Mme Josette Durrieu (Hautes-Pyrénées - SOC) a fait observer que les attentats de Paris avaient été précédés d'autres attentats, en particulier ceux de Toulouse et de Belgique. Elle a noté que le slogan Je suis Charlie , qui a été traduit dans deux cents langues, avait marqué un moment d'émotion et de sidération et symbolisé un besoin spontané d'être dehors, ensemble, de marcher et de se taire. Elle a estimé que ce grand moment de concorde nationale et de conscience démocratique conservait une part de mystère. Elle a insisté sur l'importance du « vivre ensemble » dont l'humour fait partie, tout comme la culture - les dessins et les caricatures sont un genre littéraire qui revendique le droit à l'irrespect, à l'insolence, au blasphème. Elle s'est désolée de constater que la France n'avait pas réussi l'intégration. Elle a estimé que le « vivre ensemble » exigeait deux conditions : le respect fondamental de l'autre et le respect absolu de la liberté de pensée, de croyance et de conscience. À cet égard, elle a rappelé l'importance en France du concept de laïcité.
M. Pierre-Yves Le Borgn' (Français établis hors de France - SRC) a rappelé que les 17 personnes ayant perdu la vie dans les attentats à Paris étaient mortes soit parce qu'elles incarnaient la liberté d'expression, soit parce qu'elles étaient juives, soit parce qu'elles accomplissaient leur métier avec un sens admirable du devoir. Il a estimé que l'origine de ces drames se trouvait dans l'obscurantisme, le fanatisme et la haine, et non dans l'islam, dont les représentants avaient trouvé les mots et les actes justes pour dire leur solidarité avec les victimes et avec la communauté nationale à laquelle ils appartiennent pleinement.
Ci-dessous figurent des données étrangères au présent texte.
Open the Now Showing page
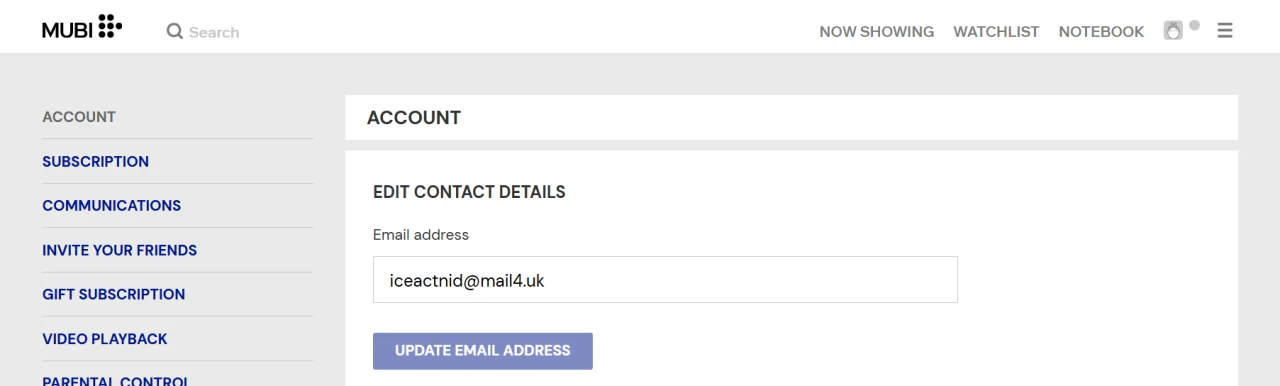This screenshot has height=386, width=1280. pos(876,32)
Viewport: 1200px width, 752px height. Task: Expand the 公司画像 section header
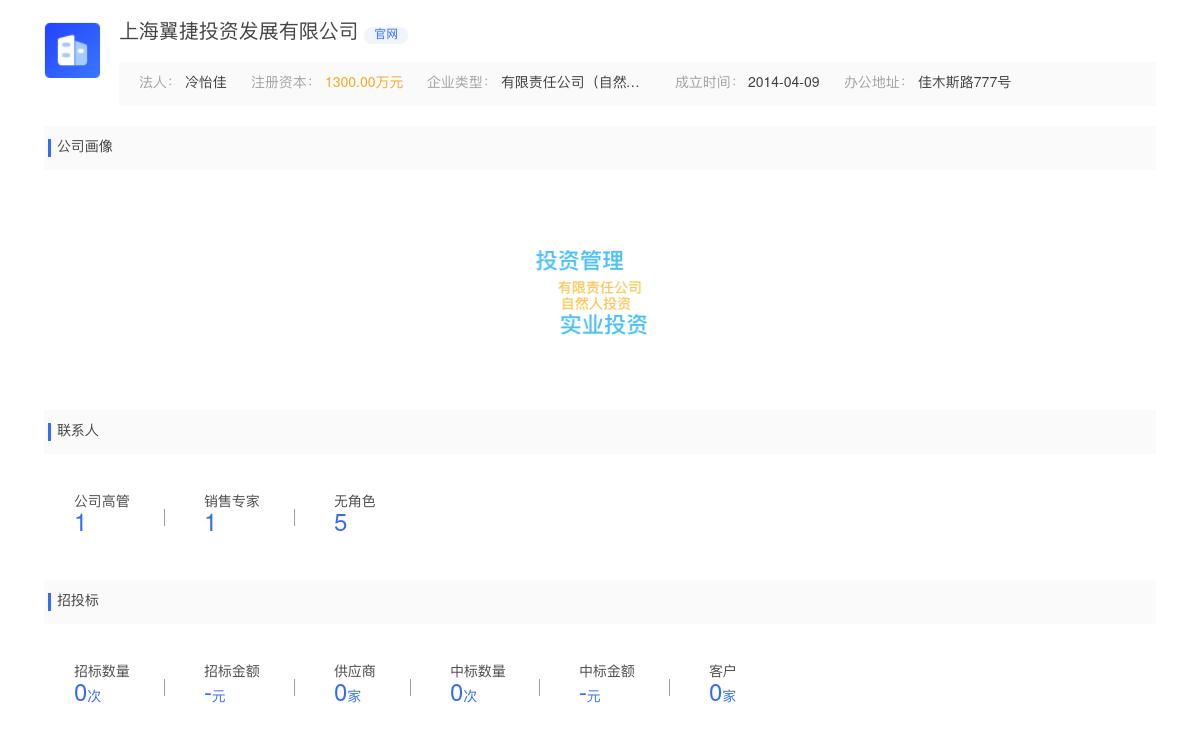click(85, 147)
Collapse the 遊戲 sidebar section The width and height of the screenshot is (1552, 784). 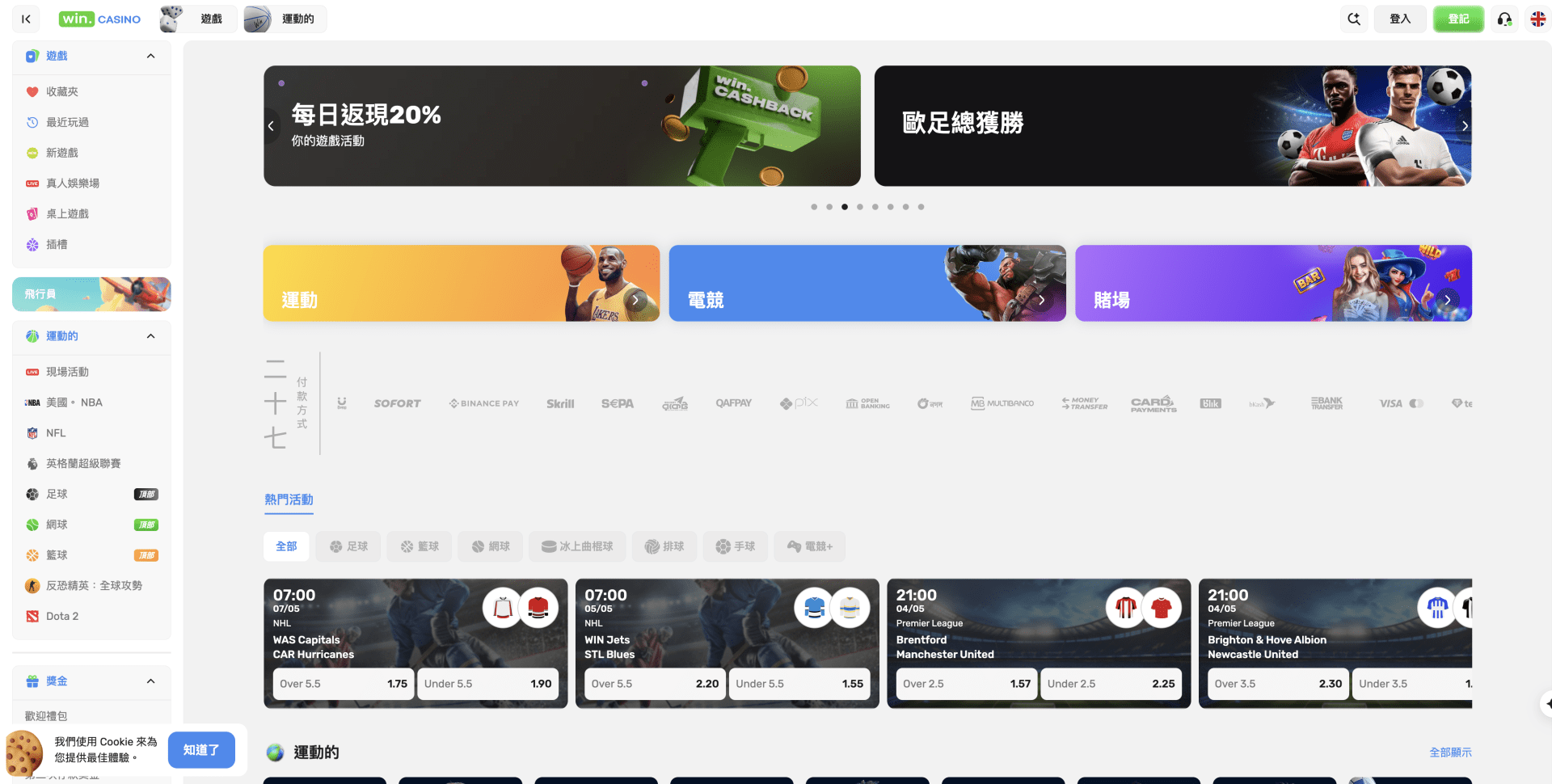point(150,56)
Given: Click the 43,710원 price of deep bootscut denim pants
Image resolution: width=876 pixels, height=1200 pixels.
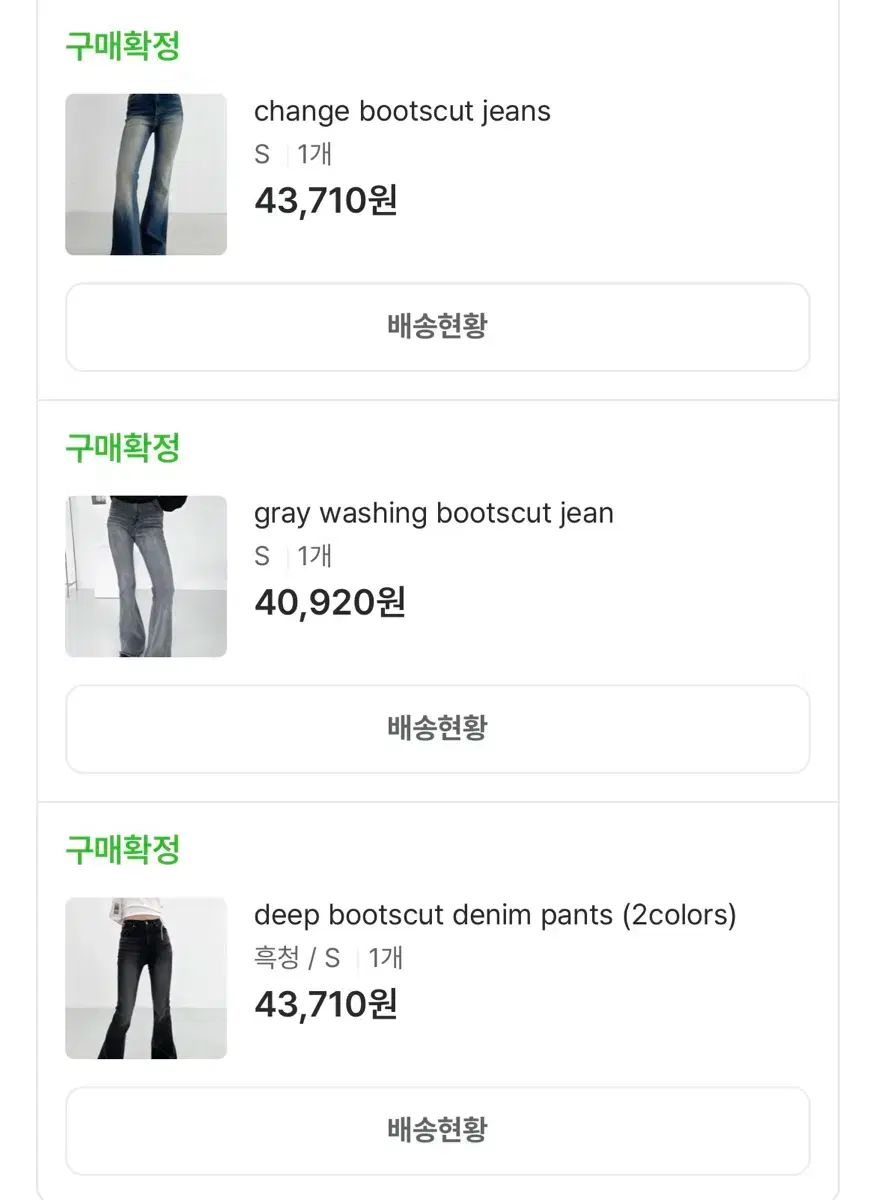Looking at the screenshot, I should [x=326, y=1004].

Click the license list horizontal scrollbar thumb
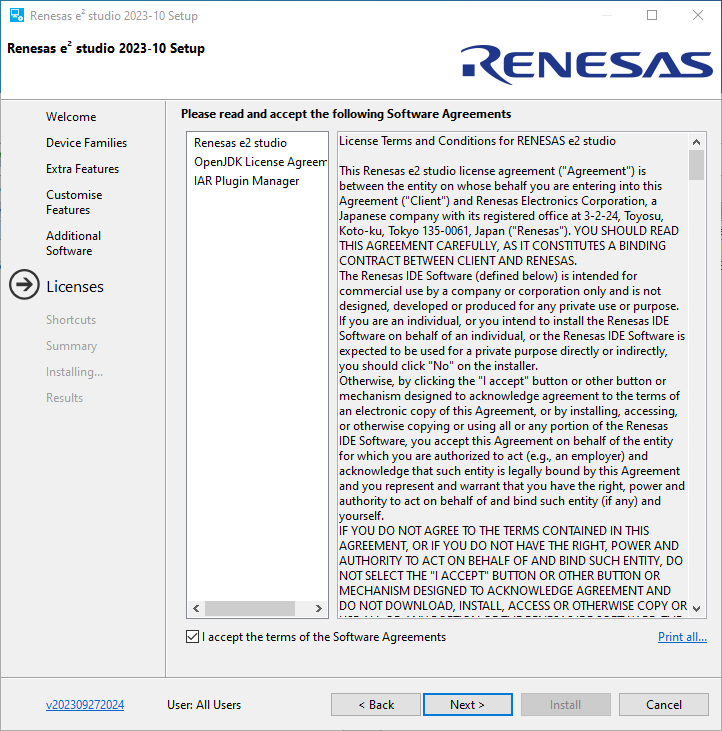250,608
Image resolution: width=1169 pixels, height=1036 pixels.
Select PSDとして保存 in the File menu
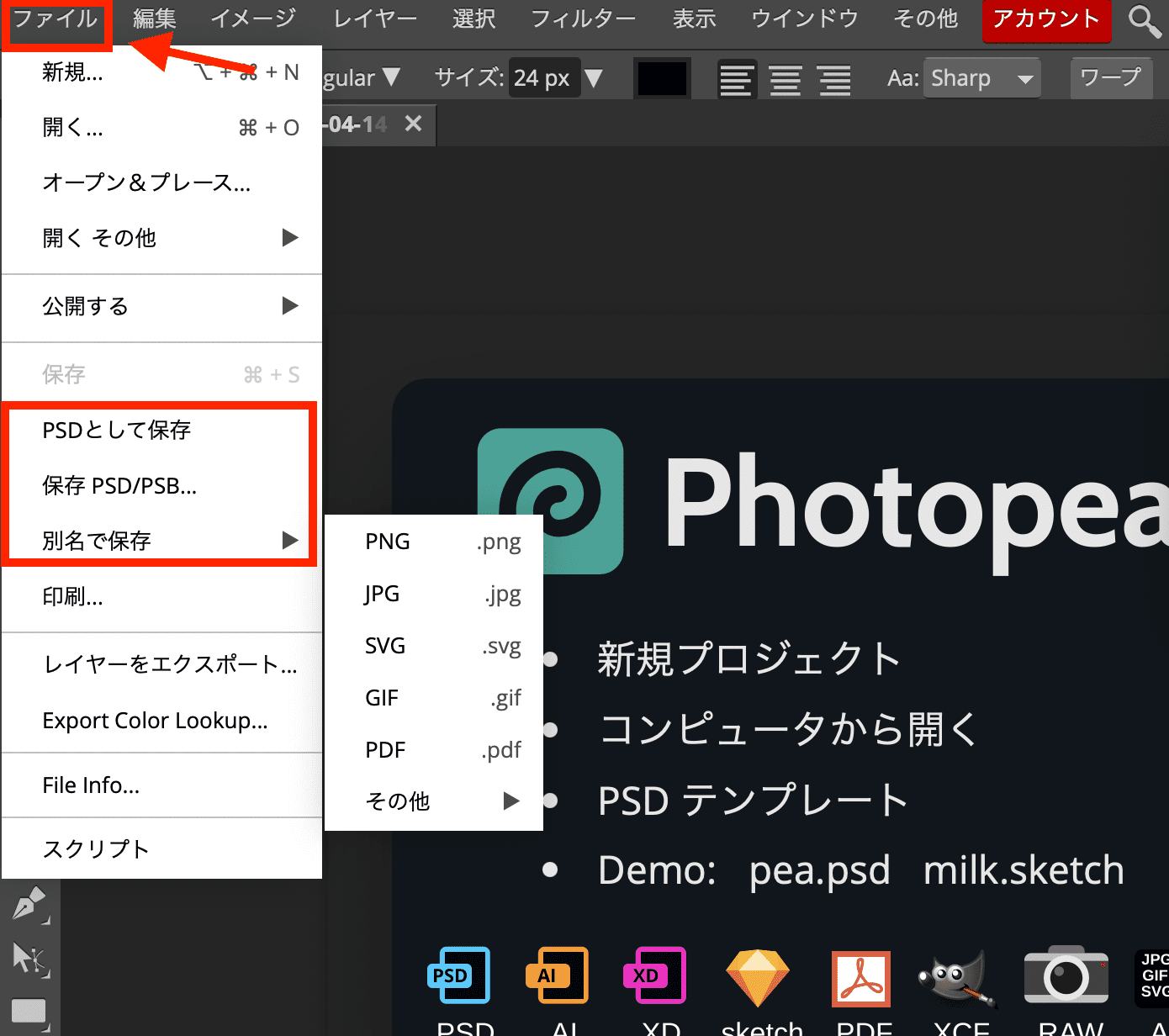pos(117,431)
Il s'est félicité de ce que les terroristes, ayant voulu abattre des valeurs qui sont aussi celles du Conseil de l'Europe, aient été désavoués par une réaction instantanée, bouleversante et réconfortante en Europe et dans le monde, résumée dans cette affirmation : « Je suis Charlie ». Il a insisté sur la nécessaire protection de la liberté d'expression, dont l'outrance fait partie, et a estimé que c'est au juge seul qu'il appartient de sanctionner un éventuel abus. Il s'est élevé contre la persistance de l'antisémitisme, qui n'est pas une opinion, mais un délit. Il a appelé à lutter contre le djihadisme et le lavage de cerveau pratiqué sur les réseaux sociaux, qui mène à la radicalisation, sur fond d'exclusion sociale, d'échec scolaire et de ségrégation urbaine. Il a conclu sur la nécessité pour les démocraties de protéger les libertés dans le respect du droit et le dialogue interculturel.